### TEXTE À LIRE
-------------------------
Voyons maintenant si réellement la peinture représente fidèlement les scènes naturelles, ou bien si elle n’atteint qu’une vérité de convention. Nous avons à suivre une marche bien simple : étudions avec soin dans la nature les conditions de l’éclairement, mesurons-les, puis entrons dans les musées, soumettons les tableaux que l’on y conserve à la même analyse, et comparons les résultats de ces deux études. Si nous ne voyons que de légères différences, nous admettrons que la peinture est la fidèle image de la nature ; mais, si nous venons à constater des divergences considérables, nous aurons à la fois prouvé que les reproductions sont incomplètes et qu’il est utile de donner aux arts un instrument qui puisse les aider.

Je continue l’exemple d’un coup de soleil frappant un corps et d’une ombre portée sur lui. Je mesure le rapport des deux éclats ; je l’examine pendant l’été ou durant l’hiver, aux diverses heures de la journée, par des temps inégalement beaux et dans des circonstances très différentes. Je trouve, on le conçoit, des résultats extrêmement différens ; mais, en résumant toutes les mesures prises, on voit que ce rapport est compris entre des limites qu’il ne dépasse jamais, entre 10 et 20, c’est-à-dire que les parties frappées par le soleil sont dix fois au moins et vingt fois au plus aussi lumineuses que les ombres portées. L’extrême variabilité de ce rapport laisse, comme on le voit, une très large latitude à la peinture à laquelle nous ne demanderons qu’une chose, c’est de rester entre les mêmes valeurs extrêmes, 10 et 20. Or, quand on étudie successivement les coups de soleil dans les tableaux et qu’on récapitule ensuite les valeurs du rapport cherché, on voit qu’elles sont comprises généralement entre 2 et 4, c’est-à-dire que la puissance du soleil y est plus petite que dans les paysages vrais, et qu’elle se trouve diminuée de 80 pour 100. On a peine à concevoir comment l’œil peut laisser passer sans les apercevoir des inexactitudes aussi considérables.

Cependant tous les paysagistes sont loin de mériter au même dégré ce reproche que je leur adresse, les artistes de l’école moderne ont fait un énorme progrès dans le sens de l’exactitude ; tout le monde a remarqué que leurs tableaux contiennent des ombres plus foncées et des lumières plus vives, et il y a tels tableaux de Decamps, par exemple, où l’effet du soleil mesuré par le photomètre est compris dans les limites de la vérité naturelle. Si donc d’autres artistes, et c’est le plus grand nombre, se sont écartés de la nature, cela ne tient pas, pour le cas que j’examine, à une impossibilité d’atteindre la vérité, mais à une habitude mauvaise qu’il est possible de corriger.
-------------------------
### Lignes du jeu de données
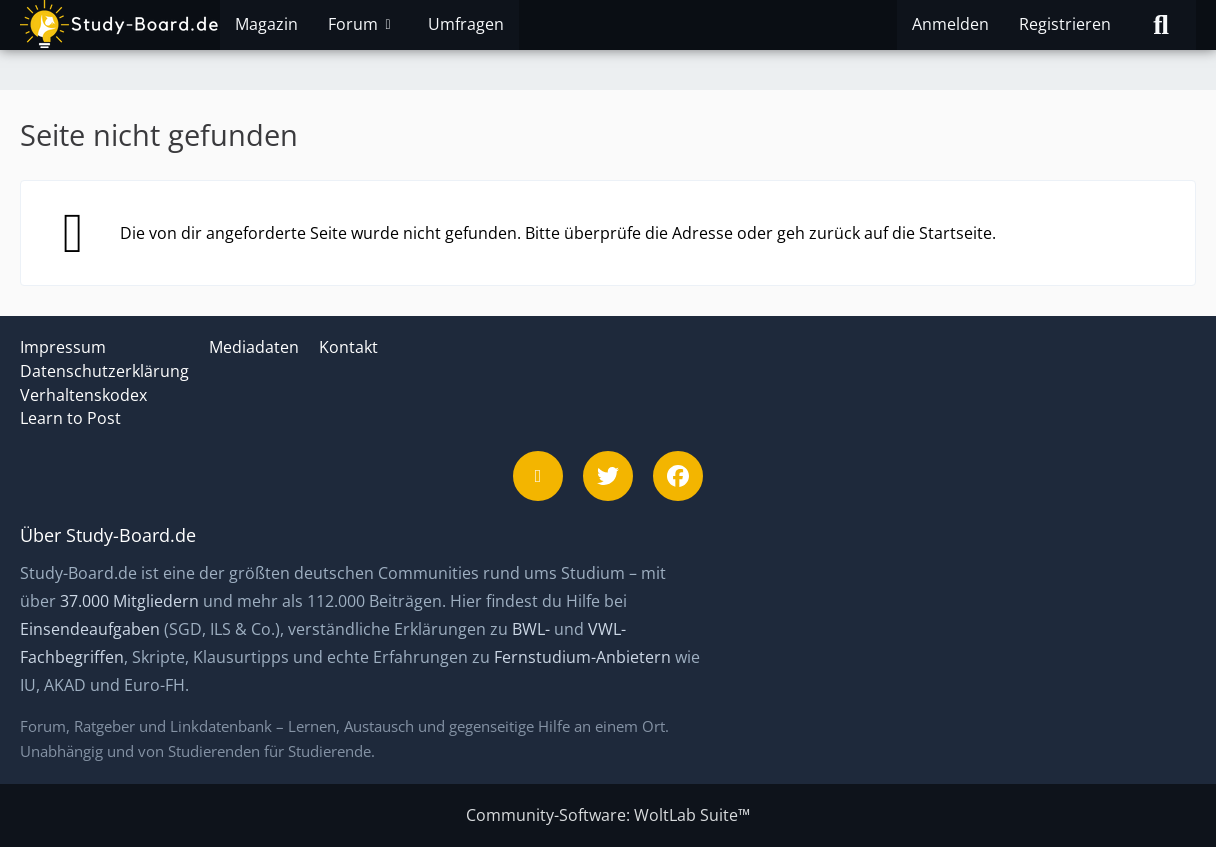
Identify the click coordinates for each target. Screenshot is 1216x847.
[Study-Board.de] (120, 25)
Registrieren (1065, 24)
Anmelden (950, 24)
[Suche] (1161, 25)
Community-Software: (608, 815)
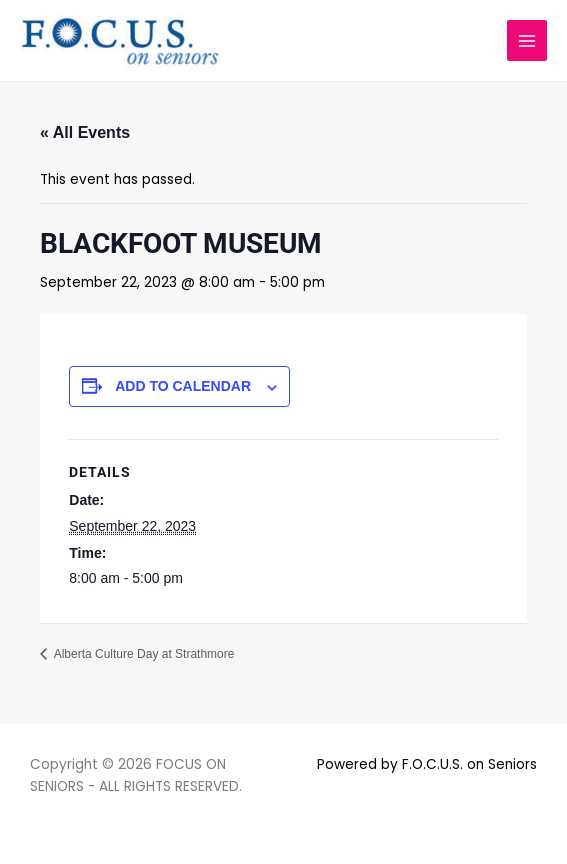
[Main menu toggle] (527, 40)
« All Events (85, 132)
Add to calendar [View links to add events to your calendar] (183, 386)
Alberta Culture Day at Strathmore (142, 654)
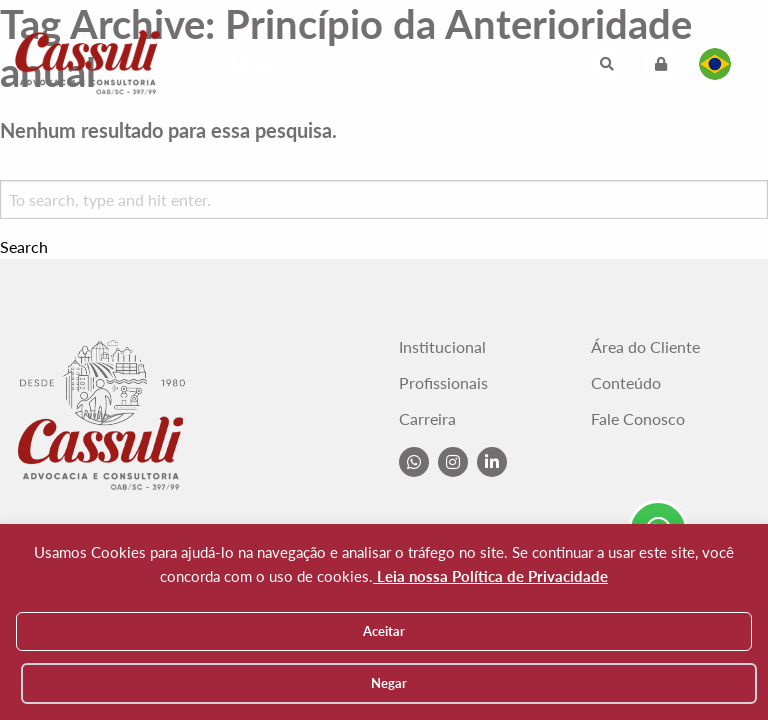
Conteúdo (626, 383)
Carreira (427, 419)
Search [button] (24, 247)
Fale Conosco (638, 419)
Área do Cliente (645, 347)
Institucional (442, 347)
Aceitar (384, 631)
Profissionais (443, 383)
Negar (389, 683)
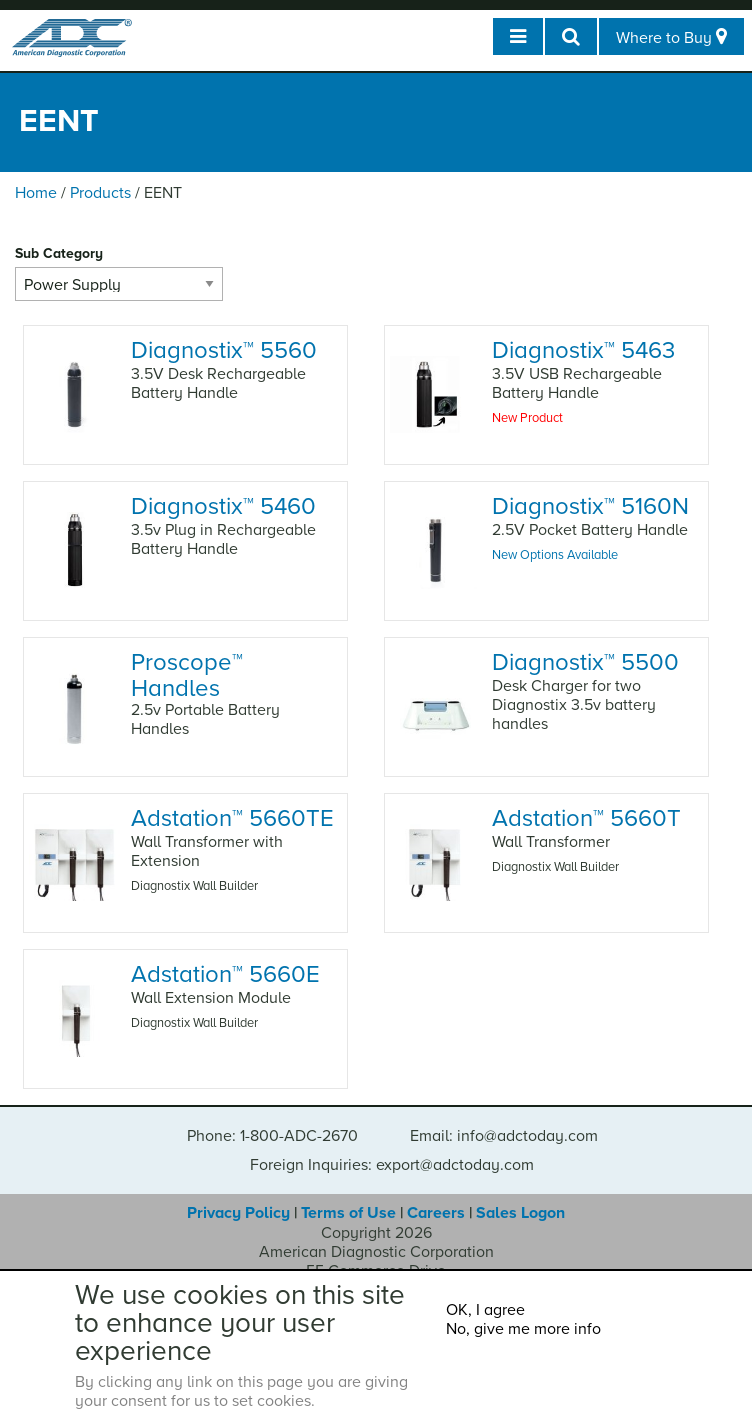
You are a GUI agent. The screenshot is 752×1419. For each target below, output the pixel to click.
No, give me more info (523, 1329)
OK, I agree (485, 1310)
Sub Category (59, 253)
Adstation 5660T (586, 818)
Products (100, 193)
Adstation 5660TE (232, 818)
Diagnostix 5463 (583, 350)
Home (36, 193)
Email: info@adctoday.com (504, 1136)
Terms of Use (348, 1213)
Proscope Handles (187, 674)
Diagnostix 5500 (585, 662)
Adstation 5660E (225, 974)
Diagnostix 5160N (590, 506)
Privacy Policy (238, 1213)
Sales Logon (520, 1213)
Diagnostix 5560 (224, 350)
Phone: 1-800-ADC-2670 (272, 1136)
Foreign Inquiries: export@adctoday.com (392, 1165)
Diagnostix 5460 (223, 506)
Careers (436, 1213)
-------------------------
### TÂCHES À RÉALISER
1. Recopiez le passage du texte sur la peinture qui débute par « Cependant tous les » et se poursuit jusqu'à « possible de corriger. ».
2. D'après le texte sur la peinture, entre quelles valeurs se situe, dans la nature, le rapport entre l'éclat des parties frappées par le soleil et celui des ombres portées ?
3. Dressez la liste de toutes les circonstances dans lesquelles, selon le texte sur la peinture, le rapport des deux éclats est examiné.

### RÉSULTATS
1.
Cependant tous les paysagistes sont loin de mériter au même dégré ce reproche que je leur adresse, les artistes de l’école moderne ont fait un énorme progrès dans le sens de l’exactitude ; tout le monde a remarqué que leurs tableaux contiennent des ombres plus foncées et des lumières plus vives, et il y a tels tableaux de Decamps, par exemple, où l’effet du soleil mesuré par le photomètre est compris dans les limites de la vérité naturelle. Si donc d’autres artistes, et c’est le plus grand nombre, se sont écartés de la nature, cela ne tient pas, pour le cas que j’examine, à une impossibilité d’atteindre la vérité, mais à une habitude mauvaise qu’il est possible de corriger.

2. Entre 10 et 20.

3.
- pendant l'été
- durant l'hiver
- aux diverses heures de la journée
- par des temps inégalement beaux
- dans des circonstances très différentes